Other than that ,the occupancy is 1, virtually no shared memory is used, register count is low, you’re running enough threads per block and enough blocks, and stores are coalesced. Not much to improve here.
Maybe you can do some high level optimizations to reduce the operation count which is always a win.


In My code given the begning of this thread , each thread requires 4 *8 8 ( here 48 times loop is running for each thread and within loop we have 8 statements ) = 256 “Value” value . Then using shared memory for Value

required 32*256 size shared memory (< 16kb) for each thread( If I use block size is 32 thread). But it does not give performance improvement.

Could you explain some more detail your point to implement my kernel?

Using only 32 threads per block is definitely not a good idea. You can only have 3 active blocks running simultaneously on 1 SM, so you would only have 96 active threads, which is far too low.
You should probably try to re-order the instructions to get something like

Value[ind+threadIdx] = tex…

So that all memory writes are coalesced.

EDIT: I noticed right now that your value is an unsigned char array which makes it a bit more difficult to achieve coalescing. I typically write to uchar4 registers in the kernel before writing them to global memory.


Could you explain some more detail , how uchar4 is used in my code to achive performance?

Here’s an example (for devices with Compute Capability 1.0 and 1.1):


uchar4 tmp;

for (int i=0;i<iLimit;++i) {

tmp.x = tex…;

    tmp.y = tex...;

    tmp.z = tex...;

    tmp.w = tex...;

Value[i*blockIdx.x+threadIdx.x] = tmp;





Should it work ??

Only use of uchar4 gives performance improvement. please explore more I have the same problem .
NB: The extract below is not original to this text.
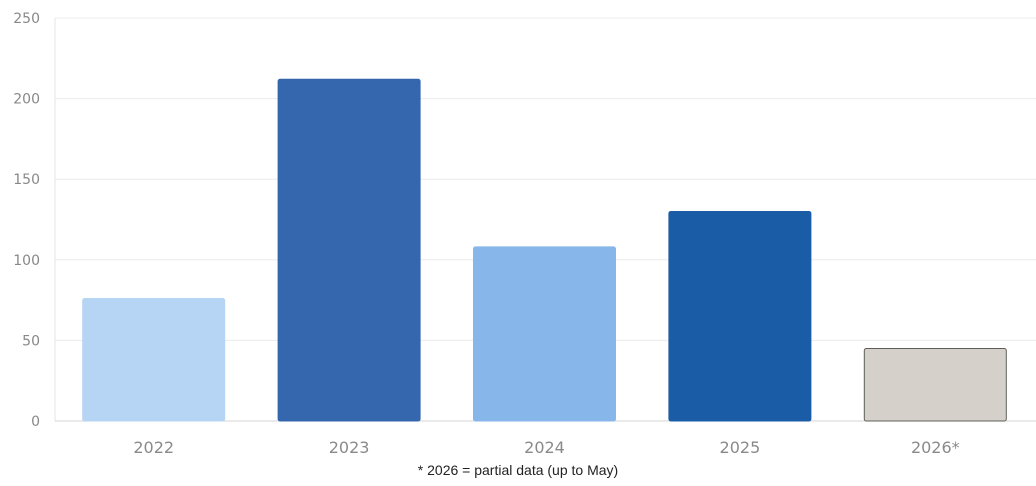 The height and width of the screenshot is (486, 1036). What do you see at coordinates (26, 220) in the screenshot?
I see `y-axis-ticks: 0 50 100 150 200 250` at bounding box center [26, 220].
Take a look at p.80 of the 2.2 manual. It states that:

Coalescing on Devices with Compute Capability 1.0 and 1.1

The global memory access by all threads of a half-warp is coalesced into one or two

memory transactions if it satisfies the following three conditions:

Threads must access

  <b>Either 32-bit</b> words, resulting in one 64-byte memory transaction,

Or <b>64-bit</b> words, resulting in one 128-byte memory transaction,

Or <b>128-bit</b> words, resulting in two 128-byte memory transactions;

All 16 words must lie in the same segment of size equal to the memory

transaction size (or twice the memory transaction size when accessing 128-bit


Threads must access the words in sequence: The kth thread in the half-warp must

access the kth word.

An unsigned char is an 8-bit word, so you can never achieve memory coalescing on device of compute capability =< 1.1 using unsigned chars.
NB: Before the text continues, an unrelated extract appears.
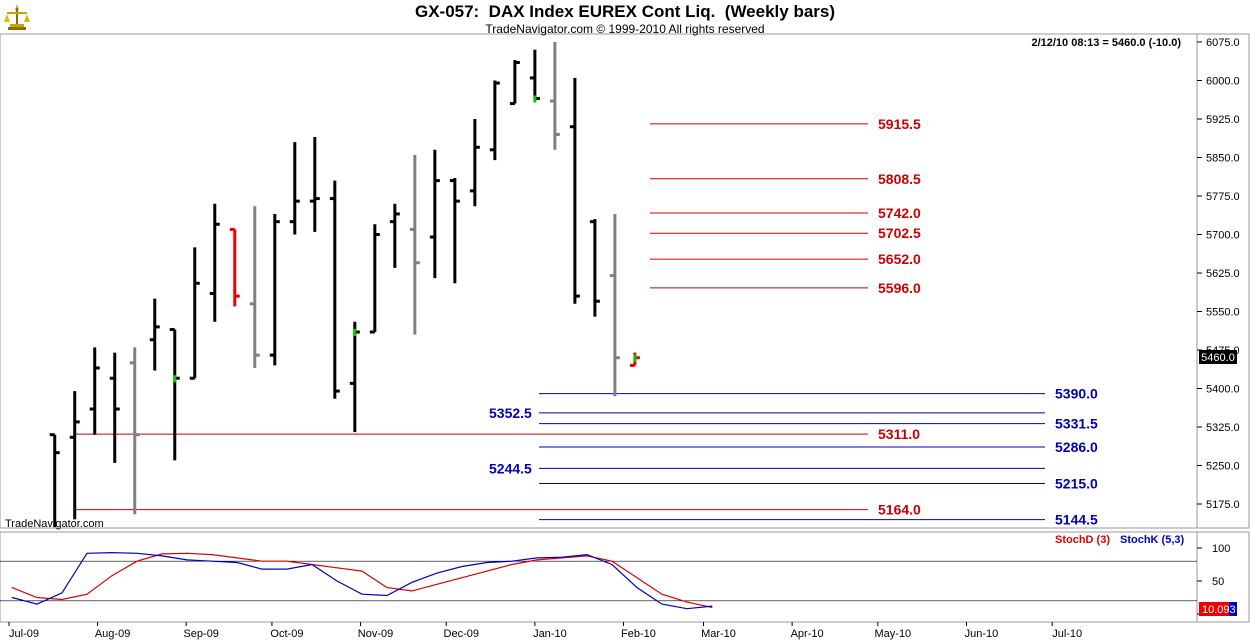  I want to click on red-level-label: 5742.0, so click(900, 213).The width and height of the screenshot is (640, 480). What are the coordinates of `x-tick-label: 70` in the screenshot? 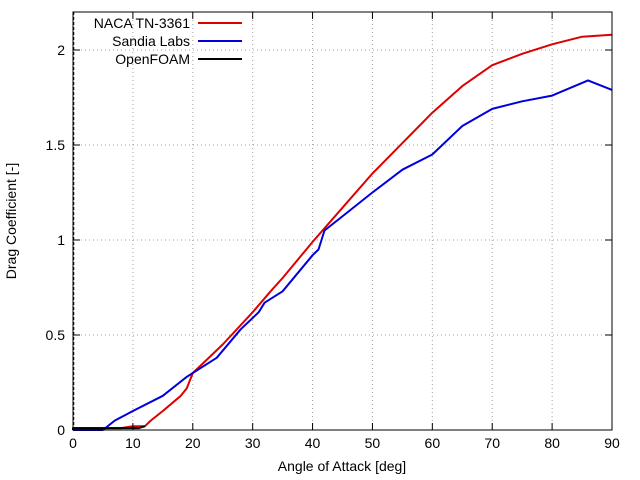 It's located at (492, 443).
So one solution is to keep a uchar4 (32-bit word) in the register while calculating the 4 components and once all 4 values have been calculated, you can store it in global memory with coalesced memory accesses.
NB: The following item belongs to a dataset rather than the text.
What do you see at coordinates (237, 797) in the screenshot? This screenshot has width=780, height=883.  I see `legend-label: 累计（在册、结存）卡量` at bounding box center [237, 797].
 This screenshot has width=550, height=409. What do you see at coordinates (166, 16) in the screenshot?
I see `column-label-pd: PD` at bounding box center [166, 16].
But my card Quadro CX has compute capatability 1.3 and I thik it provides 8-bit memory coalescing.

Even so, if you expand your code, you will see it is something like

Value[base+…+256*threadIdx.x] = …;

So there’s a 256 byte stride between neighbouring threads which greatly affects performance.


True, a compute 1.3 device can coalesce 8-bit reads. In benchmarks, however, coalesced 8-bit reads are still painfully slow compared to coalesced 32/64/128 bit reads.

In my code actually Value has size 256xValueyValue .

What I am doing in ind is to serialize the index of Value.And my Value access is sequential but one bad thing is ,it is global access.

So, if stride between neighbouring threads then what should I do here?